His attainments as a linguist attracted him to the difficult and thorny subject of place names, and his attachment to the Scandinavian countries led to his particular interest in the Northern languages. Following on the earlier work of Mr. A. G. Moffat, of Swansea, he undertook a detailed investigation of the Scandinavian influence on the place names of south-east Wales. The results appeared in three notable papers in Archaeologia Cambrensis and in the presidential address to our Society, subsequently reprinted under the title of Early Cardiff. They are his most distinctive and original contribution to archaeology they created something of a sensation at the time, and are likely to be a permanent influence.
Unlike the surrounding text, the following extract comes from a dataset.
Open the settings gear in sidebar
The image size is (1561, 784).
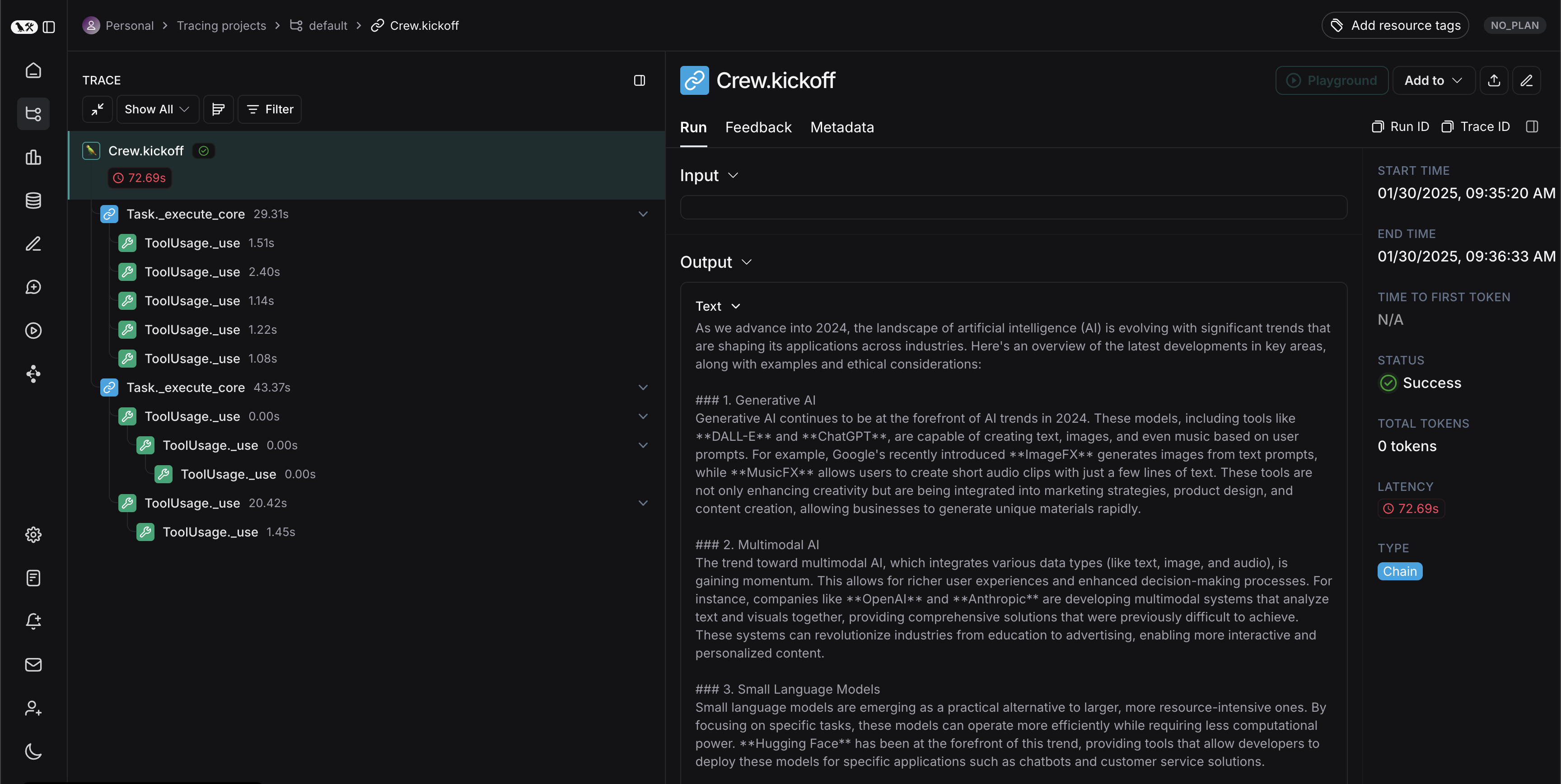[x=33, y=534]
As a pioneer he may have been inclined at times to push the argument a little far, and to have favoured a Scandinavian interpretation when an English one was equally probable but the main basis of his thesis stands uncontradicted, however distasteful it may be. to enthusiasts in other directions. It is to be regretted that he did not digest these papers into one comprehensive study, but (as he explained to the present writer) he was awaiting the results of further investigations into Scandinavian philology.
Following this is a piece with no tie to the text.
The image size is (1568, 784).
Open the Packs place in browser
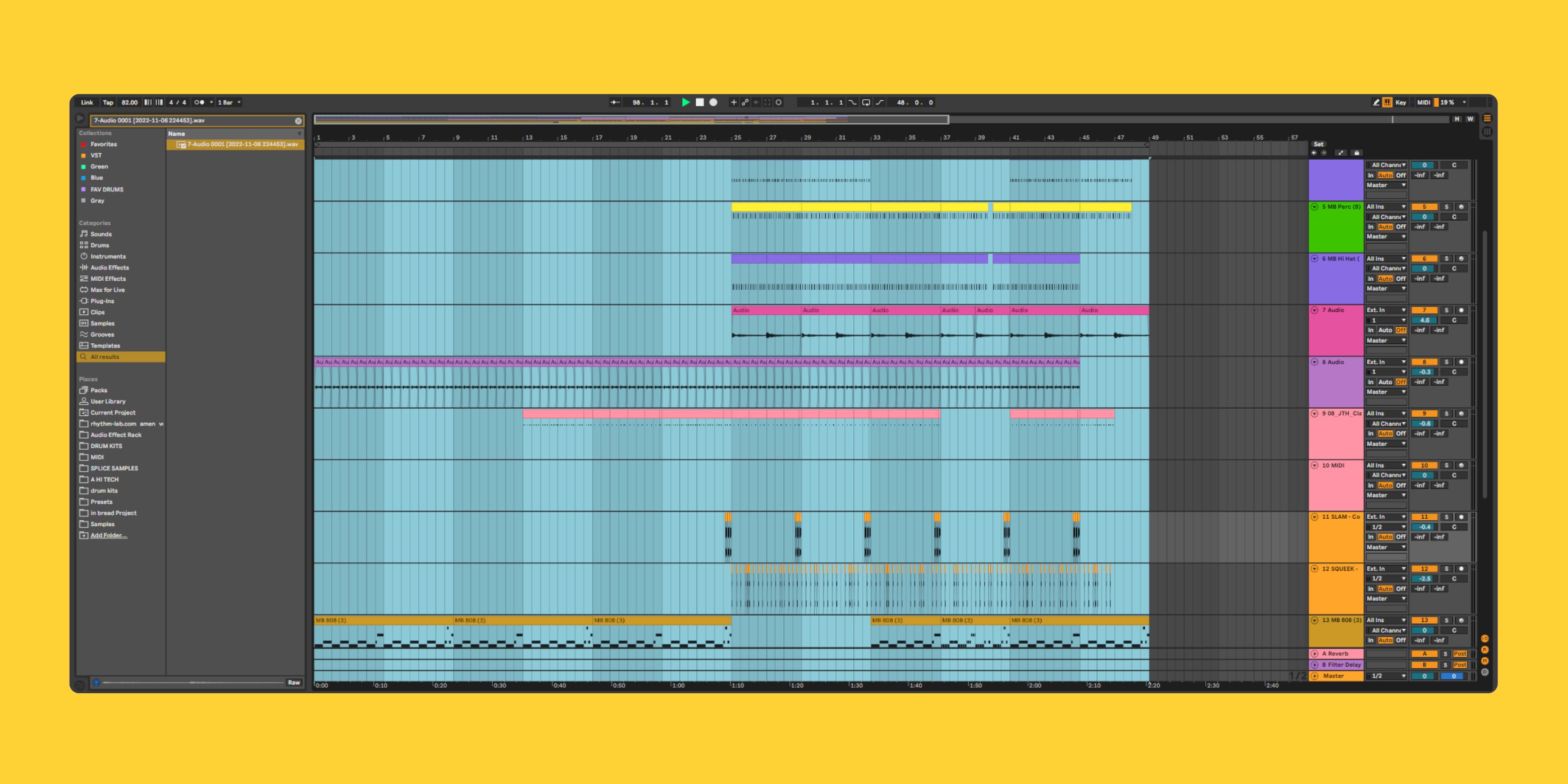point(99,390)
In museum matters he took a deep interest. In 1904 he was appointed honorary curator of the Cardiff Museum, and held the appointment until the Cardiff Institution was merged in the National Museum of Wales. He took a great part in the movement for the establishment of the National Museum, and on its formation became an original member both of its Council and Board of Governors, and served on the Archaeology and Art, Science, and Finance Committees. The Museum owes much to his sage counsel in cumber. He was an admirable committeeman, saying little or nothing while the course of discussion seemed to him to be on right lines, but when it did not, intervening with quiet and convincing words that usually appealed to his fellow members as essentially correct. It is recorded that at the committee of the Royal Infirmary immediately before his fatal seizure almost his last words were, "We must be sympathetic."
Perhaps I may be allowed to end on a personal note. To Paterson's encouragement and infectious enthusiasm I owe much of my interest in and knowledge of archaeology, and I am grateful for the opportunity now afforded of paying a last tribute of affection and respect to a careful scholar, a sincere friend, and a great gentleman.
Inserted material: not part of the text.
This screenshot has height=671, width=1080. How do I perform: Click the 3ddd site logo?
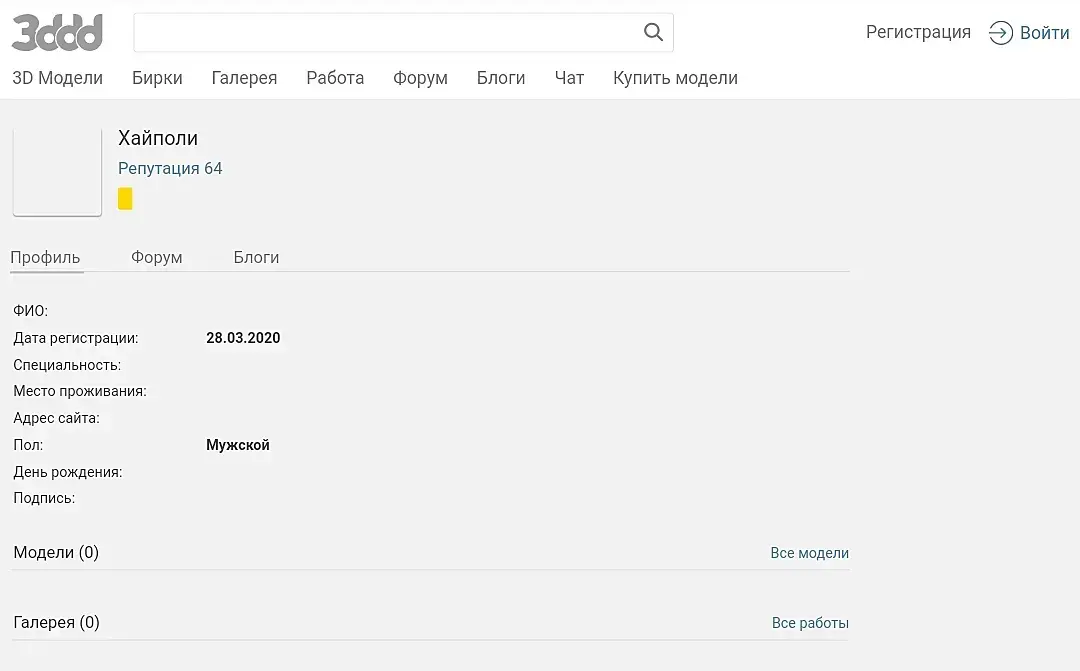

In 1897 he married Constance Mary, elder daughter of Richard Baker-Gabb, of Abergavenny. They had four children, three, sons and one daughter. The eldest son was killed at the battle of Passchendaele in October, 1917, when serving as an officer in the Queen's Own Cameron Highlanders.
H. J. Randall
That last point is of interest in that no mention of his own service which is recorded in Volume XLVIII of the transactions
There are quite a few newspaper aricles that refer to him in the National Library of Wales scanned newspapers. Most of these are reports of cases he was called to or on opinions he rendered in legal or claims cases, and a number regarding fund raising especially in relation to the infirmary. He was also involved in the "War against consumption" (tuberculosis) and campaigining for the need to disinfect clothing and improvements in hygene. In the Evening Express of 14th October 1907 it was noted that he won the Porthcawl Open Singles Golf with a net score of 71.